Stated task
Rescale only the listing lines starting with the line with "You are a computer-use agent. Screen" and going on through the line with "pos(244,65)", both included. Write each of those lines out again, requests included, with every click coordinate in the answers multiplied by 1.4 and rounded to a whole number, halves rounded up.

Task data
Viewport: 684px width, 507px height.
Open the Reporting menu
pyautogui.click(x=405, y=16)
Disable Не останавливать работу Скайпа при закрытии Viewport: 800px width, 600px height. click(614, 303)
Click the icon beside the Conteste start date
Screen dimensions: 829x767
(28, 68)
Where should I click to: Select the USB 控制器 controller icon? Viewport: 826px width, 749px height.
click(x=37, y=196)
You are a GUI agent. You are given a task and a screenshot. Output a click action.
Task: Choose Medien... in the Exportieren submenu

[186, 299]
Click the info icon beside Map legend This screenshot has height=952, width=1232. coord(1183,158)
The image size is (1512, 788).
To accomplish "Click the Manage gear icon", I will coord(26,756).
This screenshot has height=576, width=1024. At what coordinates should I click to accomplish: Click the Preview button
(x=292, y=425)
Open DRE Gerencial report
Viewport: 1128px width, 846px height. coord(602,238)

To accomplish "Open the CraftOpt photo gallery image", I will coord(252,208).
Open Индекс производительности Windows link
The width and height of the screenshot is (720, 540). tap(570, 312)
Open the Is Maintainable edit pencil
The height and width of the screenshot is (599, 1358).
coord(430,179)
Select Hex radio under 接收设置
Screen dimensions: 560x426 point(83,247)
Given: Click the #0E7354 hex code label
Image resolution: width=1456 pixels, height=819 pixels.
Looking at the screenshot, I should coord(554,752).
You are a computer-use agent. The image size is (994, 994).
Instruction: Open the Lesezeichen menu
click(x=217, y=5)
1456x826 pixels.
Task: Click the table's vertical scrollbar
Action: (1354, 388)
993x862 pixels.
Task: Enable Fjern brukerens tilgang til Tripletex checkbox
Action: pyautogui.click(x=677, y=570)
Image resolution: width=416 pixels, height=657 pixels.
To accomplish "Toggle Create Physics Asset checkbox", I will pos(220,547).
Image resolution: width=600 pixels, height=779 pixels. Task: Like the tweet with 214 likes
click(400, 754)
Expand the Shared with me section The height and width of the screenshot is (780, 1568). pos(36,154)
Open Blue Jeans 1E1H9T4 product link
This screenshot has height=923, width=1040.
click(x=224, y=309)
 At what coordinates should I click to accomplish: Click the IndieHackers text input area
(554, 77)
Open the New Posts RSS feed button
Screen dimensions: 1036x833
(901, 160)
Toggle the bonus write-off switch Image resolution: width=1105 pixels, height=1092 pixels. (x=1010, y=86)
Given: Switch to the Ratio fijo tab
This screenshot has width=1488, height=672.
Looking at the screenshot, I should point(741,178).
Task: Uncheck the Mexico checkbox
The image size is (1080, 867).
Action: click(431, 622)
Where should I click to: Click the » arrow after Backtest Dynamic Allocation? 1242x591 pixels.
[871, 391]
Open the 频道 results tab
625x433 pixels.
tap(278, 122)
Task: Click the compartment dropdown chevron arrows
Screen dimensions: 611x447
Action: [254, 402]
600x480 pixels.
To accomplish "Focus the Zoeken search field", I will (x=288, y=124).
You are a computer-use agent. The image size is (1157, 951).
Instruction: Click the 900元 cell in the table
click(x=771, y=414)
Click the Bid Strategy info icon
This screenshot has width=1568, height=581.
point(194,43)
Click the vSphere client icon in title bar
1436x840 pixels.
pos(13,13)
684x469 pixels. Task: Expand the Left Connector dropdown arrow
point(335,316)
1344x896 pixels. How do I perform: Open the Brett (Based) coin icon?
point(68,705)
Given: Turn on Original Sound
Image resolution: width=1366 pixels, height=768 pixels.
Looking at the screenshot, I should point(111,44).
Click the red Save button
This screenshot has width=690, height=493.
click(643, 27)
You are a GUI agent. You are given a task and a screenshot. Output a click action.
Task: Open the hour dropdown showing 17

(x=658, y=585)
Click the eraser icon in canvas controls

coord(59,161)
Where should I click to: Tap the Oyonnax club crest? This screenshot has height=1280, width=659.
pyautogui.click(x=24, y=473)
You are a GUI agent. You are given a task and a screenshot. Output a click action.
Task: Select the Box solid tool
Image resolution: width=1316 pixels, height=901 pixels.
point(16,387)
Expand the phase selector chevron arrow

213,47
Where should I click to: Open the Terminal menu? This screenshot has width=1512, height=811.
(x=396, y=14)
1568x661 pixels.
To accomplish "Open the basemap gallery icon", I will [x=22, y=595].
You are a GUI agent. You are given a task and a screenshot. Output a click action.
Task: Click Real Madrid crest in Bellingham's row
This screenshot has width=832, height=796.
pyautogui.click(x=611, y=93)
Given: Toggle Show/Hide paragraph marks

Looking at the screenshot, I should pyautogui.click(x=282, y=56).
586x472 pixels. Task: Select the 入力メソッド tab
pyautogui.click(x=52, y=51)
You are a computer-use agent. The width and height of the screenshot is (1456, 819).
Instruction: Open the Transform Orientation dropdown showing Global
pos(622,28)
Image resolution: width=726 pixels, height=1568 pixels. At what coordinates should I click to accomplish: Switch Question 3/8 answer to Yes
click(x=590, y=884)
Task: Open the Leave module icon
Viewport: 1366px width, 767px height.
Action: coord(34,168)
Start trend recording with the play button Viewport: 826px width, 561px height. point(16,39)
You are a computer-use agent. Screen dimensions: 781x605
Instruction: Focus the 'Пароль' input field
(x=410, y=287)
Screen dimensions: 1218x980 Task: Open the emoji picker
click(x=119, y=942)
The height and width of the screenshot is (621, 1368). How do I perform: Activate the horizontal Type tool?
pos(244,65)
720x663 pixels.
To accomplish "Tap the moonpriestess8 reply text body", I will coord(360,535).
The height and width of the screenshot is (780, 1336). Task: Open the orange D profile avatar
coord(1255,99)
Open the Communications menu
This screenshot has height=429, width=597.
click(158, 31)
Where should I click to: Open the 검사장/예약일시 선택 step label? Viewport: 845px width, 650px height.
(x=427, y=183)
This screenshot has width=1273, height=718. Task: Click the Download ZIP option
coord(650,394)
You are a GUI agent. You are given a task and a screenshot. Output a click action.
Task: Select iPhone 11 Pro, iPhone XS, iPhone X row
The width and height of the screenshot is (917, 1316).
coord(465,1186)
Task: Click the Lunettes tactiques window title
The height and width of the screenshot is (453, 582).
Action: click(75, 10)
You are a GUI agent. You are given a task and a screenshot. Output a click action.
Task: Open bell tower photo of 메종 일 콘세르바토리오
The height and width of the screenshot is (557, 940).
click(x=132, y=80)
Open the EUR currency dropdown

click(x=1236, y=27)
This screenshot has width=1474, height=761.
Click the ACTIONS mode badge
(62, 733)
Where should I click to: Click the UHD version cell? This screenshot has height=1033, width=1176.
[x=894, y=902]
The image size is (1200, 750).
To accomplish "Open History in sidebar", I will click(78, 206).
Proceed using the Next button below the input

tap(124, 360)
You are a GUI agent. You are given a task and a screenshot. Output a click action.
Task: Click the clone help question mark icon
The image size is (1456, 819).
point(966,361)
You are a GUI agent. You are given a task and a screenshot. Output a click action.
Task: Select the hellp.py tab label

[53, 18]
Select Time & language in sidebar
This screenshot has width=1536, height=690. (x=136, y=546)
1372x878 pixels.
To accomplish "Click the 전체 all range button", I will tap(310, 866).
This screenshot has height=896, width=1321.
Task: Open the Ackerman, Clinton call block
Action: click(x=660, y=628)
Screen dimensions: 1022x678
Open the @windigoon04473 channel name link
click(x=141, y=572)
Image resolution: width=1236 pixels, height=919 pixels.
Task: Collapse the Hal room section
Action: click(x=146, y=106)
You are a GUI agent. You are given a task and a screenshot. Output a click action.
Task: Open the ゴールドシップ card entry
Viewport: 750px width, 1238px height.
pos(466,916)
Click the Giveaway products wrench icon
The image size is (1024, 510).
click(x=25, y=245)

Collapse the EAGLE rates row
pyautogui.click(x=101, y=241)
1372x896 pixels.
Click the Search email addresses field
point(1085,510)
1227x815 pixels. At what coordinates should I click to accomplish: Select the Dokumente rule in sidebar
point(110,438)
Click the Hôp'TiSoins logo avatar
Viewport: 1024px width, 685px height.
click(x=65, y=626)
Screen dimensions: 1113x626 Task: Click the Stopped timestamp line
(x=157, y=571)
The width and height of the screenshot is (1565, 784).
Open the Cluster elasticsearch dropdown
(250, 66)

Response to this exercise
You are a computer-use agent. Screen dimensions: 781x605
Instruction: Focus the 'Пароль' input field
(x=574, y=402)
Screen dimensions: 1218x980 Task: Open the emoji picker
click(x=167, y=1319)
The height and width of the screenshot is (621, 1368). How do I perform: Activate the horizontal Type tool?
pos(342,91)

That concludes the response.